Segundo estimativas da Abrelpe que consideram o ano de 2019, 36,2% dos resíduos de serviços de saúde foram descartados sem tratamento prévio em locais como aterros, valas sépticas e lixões. Do restante dos materiais, 40,2% foram incinerados, 18,5% passaram pelo procedimento de autoclave e 5,1% por tratamento em micro-ondas especiais.

O presidente da Abrelpe, reforça que além do tratamento e da destinação adequada, a criação de novas unidades de processamento dos resíduos é fundamental. “Se continuarmos no ritmo de crescimento acelerado como temos hoje, pode ser que, em alguns anos, se não tivermos novas unidades, o sistema entre em colapso”.

Pesquisa investiga o descarte dos EPIs no Brasil

Os pesquisadores alertam que o descarte adequado dos materiais é fundamental também para evitar a contaminação de outras pessoas com o novo coronavírus e prevenir que os resíduos sejam despejados na natureza.

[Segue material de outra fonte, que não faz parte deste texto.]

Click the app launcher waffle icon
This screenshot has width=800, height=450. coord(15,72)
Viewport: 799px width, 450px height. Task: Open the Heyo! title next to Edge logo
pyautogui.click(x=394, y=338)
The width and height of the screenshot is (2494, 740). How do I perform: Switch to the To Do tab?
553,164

Uma pesquisa conduzida pelo Projeto Coral Vivo, grupo que atua na conservação e sustentabilidade socioambiental de recifes de coral, busca entender se os brasileiros conhecem a maneira apropriada para realizar o descarte de equipamentos de proteção individual em suas cidades. O questionário pode ser respondido online aqui, até o final do mês.

“Também vamos saber se as pessoas estão realmente descartando esse material para ver o volume que está sendo incrementado na produção desse lixo urbano”, explicou Maria Teresa Gouveia, coordenadora de políticas públicas do Projeto Coral Vivo.

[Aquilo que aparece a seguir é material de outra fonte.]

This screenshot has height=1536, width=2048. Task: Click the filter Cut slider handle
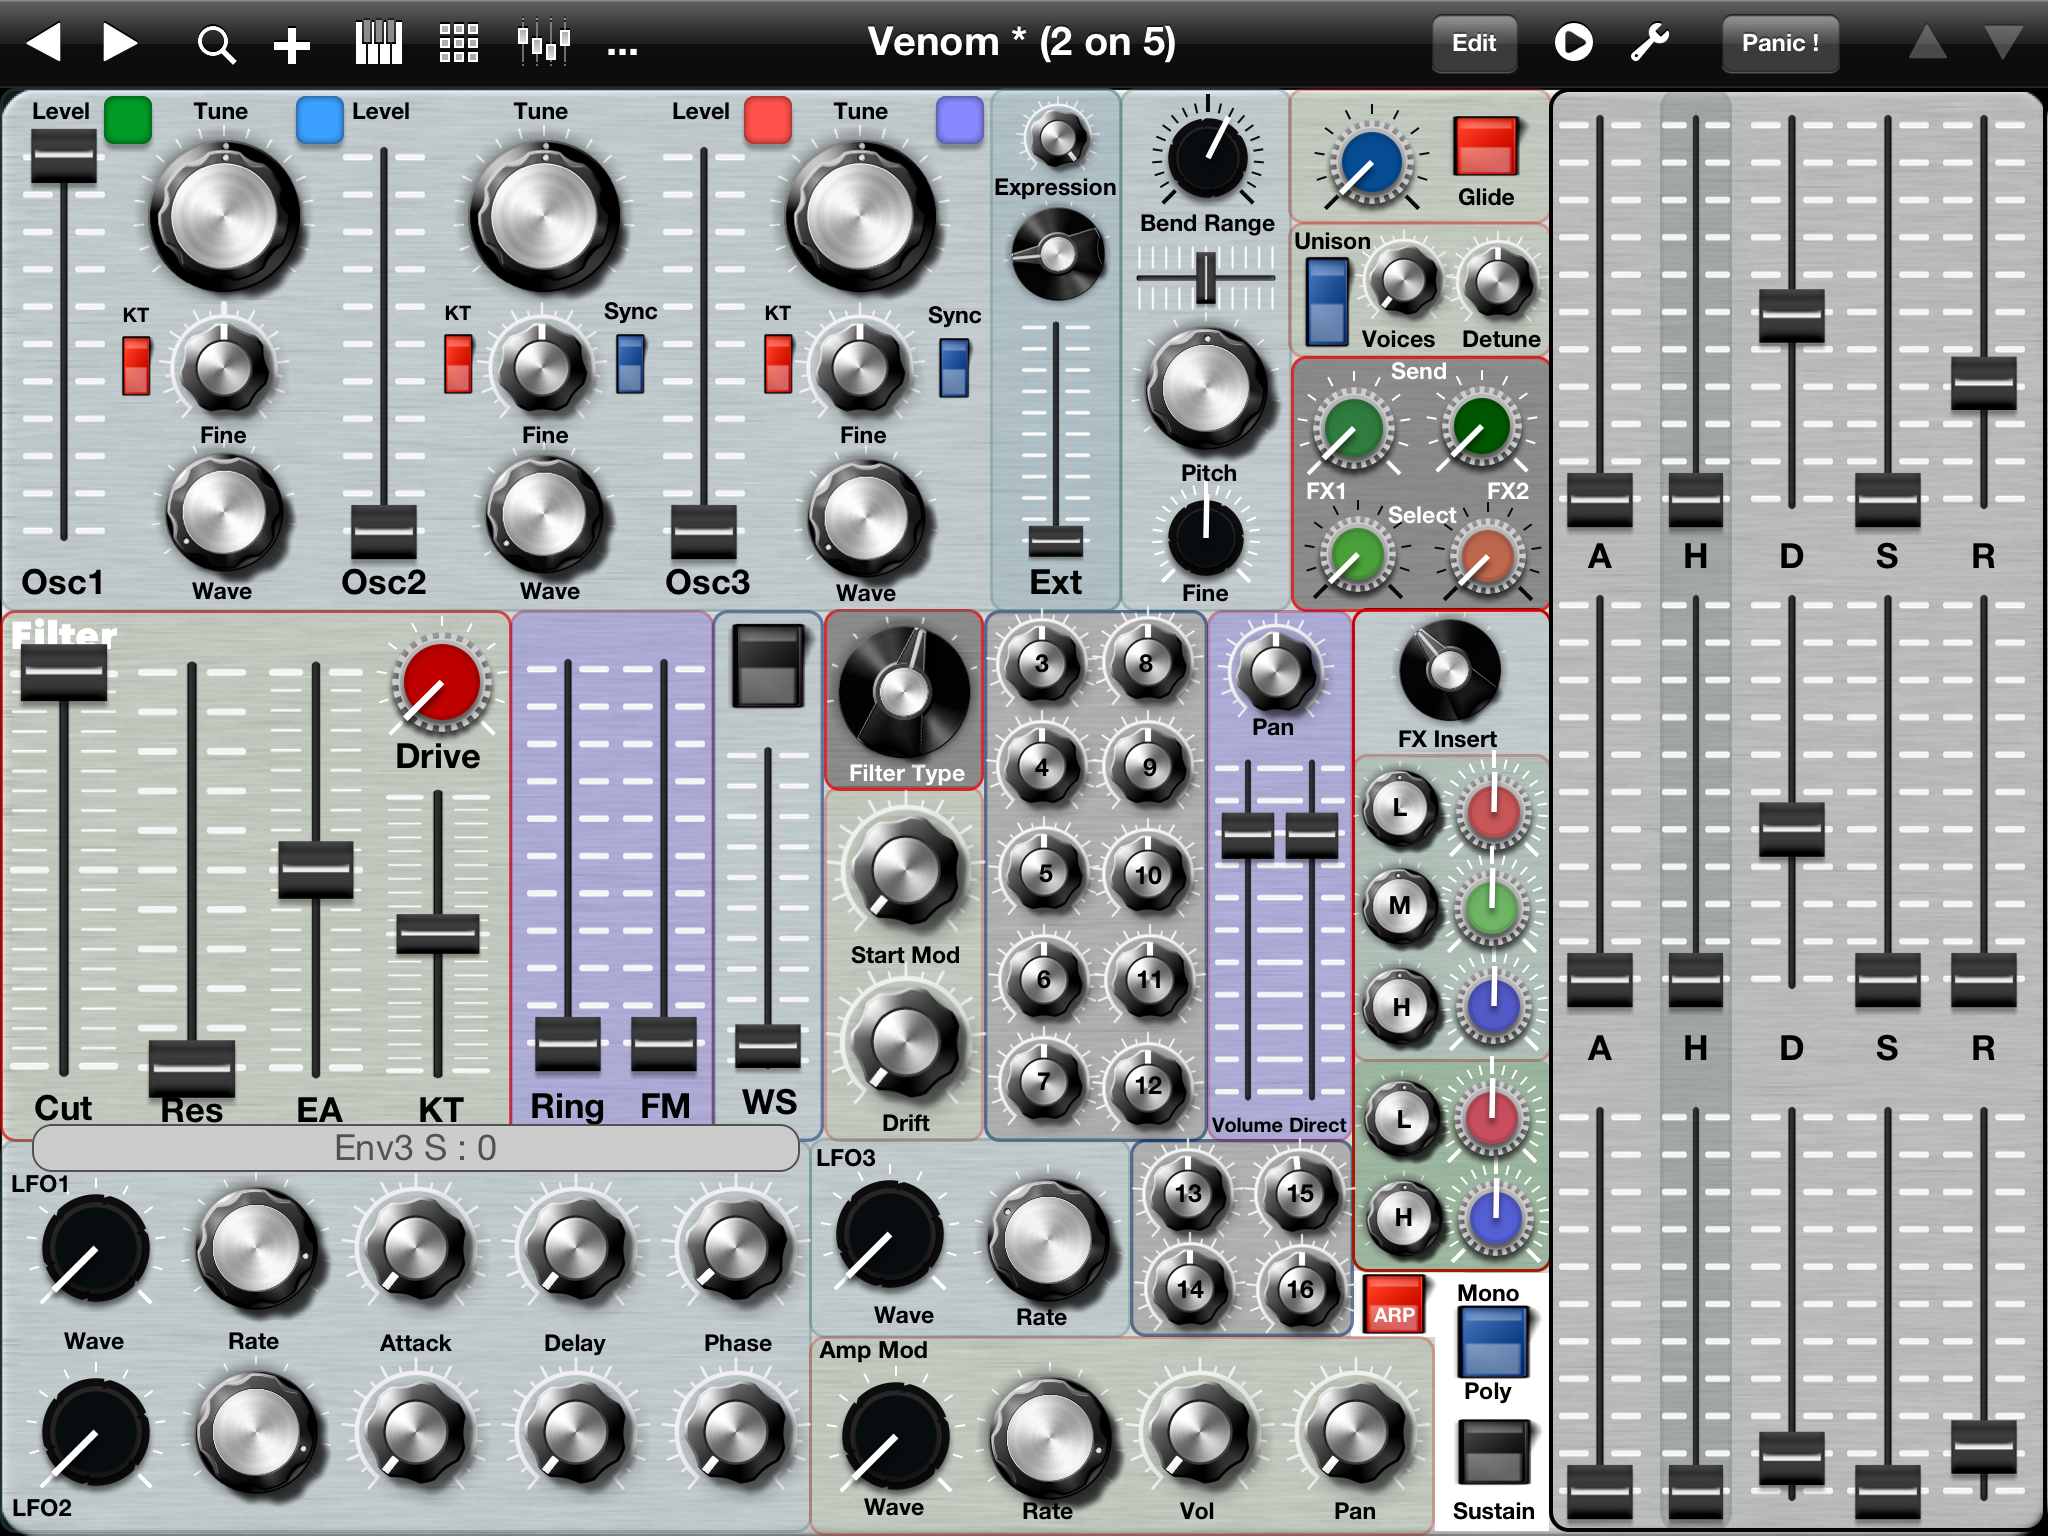64,672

De acordo com Teresa, o estudo poderá apresentar um panorama sobre a eliminação de EPIs no Brasil, além de fomentar a criação de políticas públicas voltadas para a conscientização sobre o descarte correto dos materiais. Os resultados poderão ser utilizados como base para a orientação de gestores da área da saúde na criação ou reformulação de estratégias de comunicação sobre o tema.

Descarte de EPIs agrava um problema crônico de poluição
Há mais de 30 anos, o biólogo Mario Moscatelli atua na recuperação de ecossistemas costeiros. Para o pesquisador, a pandemia adiciona novos elementos à poluição, que já é um problema crônico.

Moscatelli alerta que além dos prejuízos para a fauna marinha, a degradação dos materiais leva à formação de microplásticos que são incorporados na cadeia alimentar. Ele explica que os microplásticos são ingeridos por pequenos peixes que, por sua vez, servem de alimento para os peixes maiores, que são consumidos pelos humanos.

“Isso tem consequências até agora não avaliadas. Muitos dos plásticos, dependendo da sua composição, podem liberar substâncias tóxicas que podem conduzir até mesmo ao câncer”, afirma.

No Brasil, a Agência Nacional de Vigilância Sanitária, por meio da Resolução da Diretoria Colegiada da Anvisa (RDC nº 222/2018), regulamenta as boas práticas do gerenciamento de resíduos pelos serviços de saúde, incluindo o descarte de Equipamentos de Proteção Individual (EPIs).

O documento reúne uma série de tópicos que orientam o manejo adequado dos materiais, de acordo com o tipo de resíduo, indicando ações como coleta, armazenamento, separação, identificação, transporte e destinação.

No entanto, as ações de licenciamento e fiscalização dos serviços de saúde são de competência dos órgãos de vigilância sanitária locais. Em nota enviada à CNN, a Anvisa afirma que não possui dados sobre o aumento de descarte de EPIs no país durante a pandemia.

“A Anvisa receberia notificações por meio de sua Ouvidoria, mas até o momento não recebemos qualquer notificação de sobrecarga no sistema em qualquer localidade do país”, diz o texto.